Cancer-Causing Radiation Filled Homes of Ancestral Native Americans in New Mexico

by Dana Newman

pit house illustration
Illustration of a traditional Puebloan pit house, similar to the one used in the study (Kramer 2014).

Ancestral Puebloans in New Mexico suffered from unusually high rates of cancer due to high levels of radon radiation originating from the walls of their pit homes.

KEYWORDS: bioarchaeology, cancer, radon, Puebloans

Ancestral Puebloan populations in New Mexico suffered from high rates of disease and premature deaths, but especially surprising is the population’s high rate of cancer. Cancer, in most peoples’ mind, is a consequence of a modern lifestyle, including unhealthy dietary habits, lack of physical activity, smoking, pesticides, and pollution. Ancient Puebloan populations did not suffer from the adverse effects of our modern lives, and yet they still suffered from high rates of cancer. While studying the remains of 82 individuals, where four individuals showed skeletal signs of cancer, Jeffery L. Boyer and bioarcheologist Dr. Catrine Banks Whitley discovered a potential cause: the ancestral Puebloans’ very own homes.

In this part of New Mexico, radon is a naturally occurring element in the ground. Puebloans who lived in pit houses would have unknowingly subjected themselves to radon radiation originating from the walls of their very own homes.

decorative image: wall
[Photo by Steinar Engeland on Unsplash]

To test if the radon radiation levels were high enough to help explain the population’s high prevalence of cancer, Whitely and Boyer measured radon radiation levels in an excavated and preserved pit house in the Northern Rio Grande and the Taos Valley. Six three-day, short-term charcoal radon detectors and two twenty-day, long-term detectors were placed strategically throughout the pit house.

The results from the short-term radon exposure tests revealed startlingly high indoor radon levels: three to four times higher than the EPA’s recommended or acceptable amount.
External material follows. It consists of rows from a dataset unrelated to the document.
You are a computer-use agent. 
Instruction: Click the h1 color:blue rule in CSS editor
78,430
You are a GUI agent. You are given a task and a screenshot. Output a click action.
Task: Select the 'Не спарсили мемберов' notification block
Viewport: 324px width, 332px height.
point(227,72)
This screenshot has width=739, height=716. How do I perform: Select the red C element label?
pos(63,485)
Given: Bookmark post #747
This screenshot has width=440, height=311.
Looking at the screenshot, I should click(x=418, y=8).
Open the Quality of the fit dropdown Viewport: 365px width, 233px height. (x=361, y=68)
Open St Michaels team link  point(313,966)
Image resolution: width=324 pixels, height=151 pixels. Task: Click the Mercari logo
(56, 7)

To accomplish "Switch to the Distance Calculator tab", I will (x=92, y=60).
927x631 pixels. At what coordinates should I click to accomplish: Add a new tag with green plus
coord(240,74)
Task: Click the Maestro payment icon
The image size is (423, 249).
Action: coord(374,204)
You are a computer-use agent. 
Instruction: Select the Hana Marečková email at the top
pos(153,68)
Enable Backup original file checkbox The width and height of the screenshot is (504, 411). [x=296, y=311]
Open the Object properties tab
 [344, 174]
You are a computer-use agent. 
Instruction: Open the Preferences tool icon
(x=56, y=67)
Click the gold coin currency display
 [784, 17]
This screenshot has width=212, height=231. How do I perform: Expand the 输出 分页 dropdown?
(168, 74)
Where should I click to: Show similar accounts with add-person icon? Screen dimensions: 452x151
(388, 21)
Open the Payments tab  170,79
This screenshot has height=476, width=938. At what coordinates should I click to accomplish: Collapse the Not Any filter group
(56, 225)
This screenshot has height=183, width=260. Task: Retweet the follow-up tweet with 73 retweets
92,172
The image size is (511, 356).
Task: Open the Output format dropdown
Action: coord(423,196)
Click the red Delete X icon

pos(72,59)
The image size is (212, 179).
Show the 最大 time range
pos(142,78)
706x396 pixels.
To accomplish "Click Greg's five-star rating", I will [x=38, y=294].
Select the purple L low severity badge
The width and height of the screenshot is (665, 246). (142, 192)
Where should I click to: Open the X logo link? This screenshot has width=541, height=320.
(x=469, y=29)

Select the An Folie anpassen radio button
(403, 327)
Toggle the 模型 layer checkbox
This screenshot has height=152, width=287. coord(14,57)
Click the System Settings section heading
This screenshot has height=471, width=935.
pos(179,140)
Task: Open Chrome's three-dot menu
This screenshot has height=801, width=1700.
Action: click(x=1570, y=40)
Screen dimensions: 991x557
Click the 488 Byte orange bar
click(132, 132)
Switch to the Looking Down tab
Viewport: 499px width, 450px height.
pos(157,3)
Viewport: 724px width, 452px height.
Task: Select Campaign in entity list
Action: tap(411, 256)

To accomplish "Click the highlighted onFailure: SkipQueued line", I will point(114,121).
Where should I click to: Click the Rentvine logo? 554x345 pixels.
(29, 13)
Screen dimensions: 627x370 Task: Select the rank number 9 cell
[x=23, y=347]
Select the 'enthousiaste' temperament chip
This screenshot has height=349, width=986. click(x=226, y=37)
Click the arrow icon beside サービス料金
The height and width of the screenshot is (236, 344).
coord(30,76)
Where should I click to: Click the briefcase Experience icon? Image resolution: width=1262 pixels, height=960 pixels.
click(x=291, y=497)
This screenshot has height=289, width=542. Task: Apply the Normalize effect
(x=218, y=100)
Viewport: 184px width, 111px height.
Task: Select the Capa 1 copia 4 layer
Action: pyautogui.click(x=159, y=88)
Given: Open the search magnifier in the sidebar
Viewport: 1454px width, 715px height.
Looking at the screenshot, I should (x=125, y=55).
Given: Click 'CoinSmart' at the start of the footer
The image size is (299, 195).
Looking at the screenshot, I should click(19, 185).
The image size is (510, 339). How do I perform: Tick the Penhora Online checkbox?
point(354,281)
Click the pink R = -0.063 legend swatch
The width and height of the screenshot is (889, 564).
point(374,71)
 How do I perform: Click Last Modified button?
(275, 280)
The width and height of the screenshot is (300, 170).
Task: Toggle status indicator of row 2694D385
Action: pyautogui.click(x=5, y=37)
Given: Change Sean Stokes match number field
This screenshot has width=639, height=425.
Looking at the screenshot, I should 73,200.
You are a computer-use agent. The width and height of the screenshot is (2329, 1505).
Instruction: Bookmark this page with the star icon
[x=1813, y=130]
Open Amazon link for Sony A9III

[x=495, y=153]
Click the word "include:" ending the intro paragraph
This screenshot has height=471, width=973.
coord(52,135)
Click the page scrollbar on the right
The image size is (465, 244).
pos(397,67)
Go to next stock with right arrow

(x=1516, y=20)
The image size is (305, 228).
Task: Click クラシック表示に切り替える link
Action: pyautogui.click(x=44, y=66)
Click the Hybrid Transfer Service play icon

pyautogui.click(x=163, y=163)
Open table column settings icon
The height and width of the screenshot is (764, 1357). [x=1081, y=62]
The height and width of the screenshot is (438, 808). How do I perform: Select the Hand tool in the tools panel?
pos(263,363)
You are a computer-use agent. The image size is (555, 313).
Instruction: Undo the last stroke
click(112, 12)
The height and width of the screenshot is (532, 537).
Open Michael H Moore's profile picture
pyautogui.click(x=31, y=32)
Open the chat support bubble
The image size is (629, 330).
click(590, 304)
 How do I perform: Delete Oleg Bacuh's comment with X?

The long-term tests, which offer more stable evidence because they are less likely to be influenced by humidity, suggested a radon presence at about five times the EPA’s acceptable amount.

Through further calculations, Whitley and Boyer found that the radon radiation concentration within the home was “up to 30 times the allowable exposure for the general population.”

The high radon radiation levels within the Puebloan’s pit houses could help explain why Puebloans experienced high rates of cancer. Radon radiation doses, at the high level the ancestral Puebloans were exposed to, dramatically increases an individual’s risk of not only cancer, but also other health problems, such as radiation-induced cardiovascular disease, chronic obstructive pulmonary disorder, and increased mortality from pneumonia.

Diseases connect all humans across the expanse of time: they evolve with us and in accordance with our environments. Cancer is not a modern phenomenon brought about by modern circumstances and lifestyles – the relationship is not that simple. Humans, such as the ancestral Puebloans, have been afflicted by cancer via naturally occurring risks embedded in their environments and homes, long before the particular perils of a modern lifestyle. 

References

Kramer, J.H. (2014). Pueblo I Pithouse. [Drawing]. Retrieved from https://www.crowcanyon.org/EducationProducts/pueblo_history_kids/pueblo_I_houses.asp.

Whitely, C. B., & Boyer, J.L (2018). Assessing cancer risk factors by an Ancestral Puebloan population in the North American Southwest. International Journal of Paleopathology, 21, 166-177.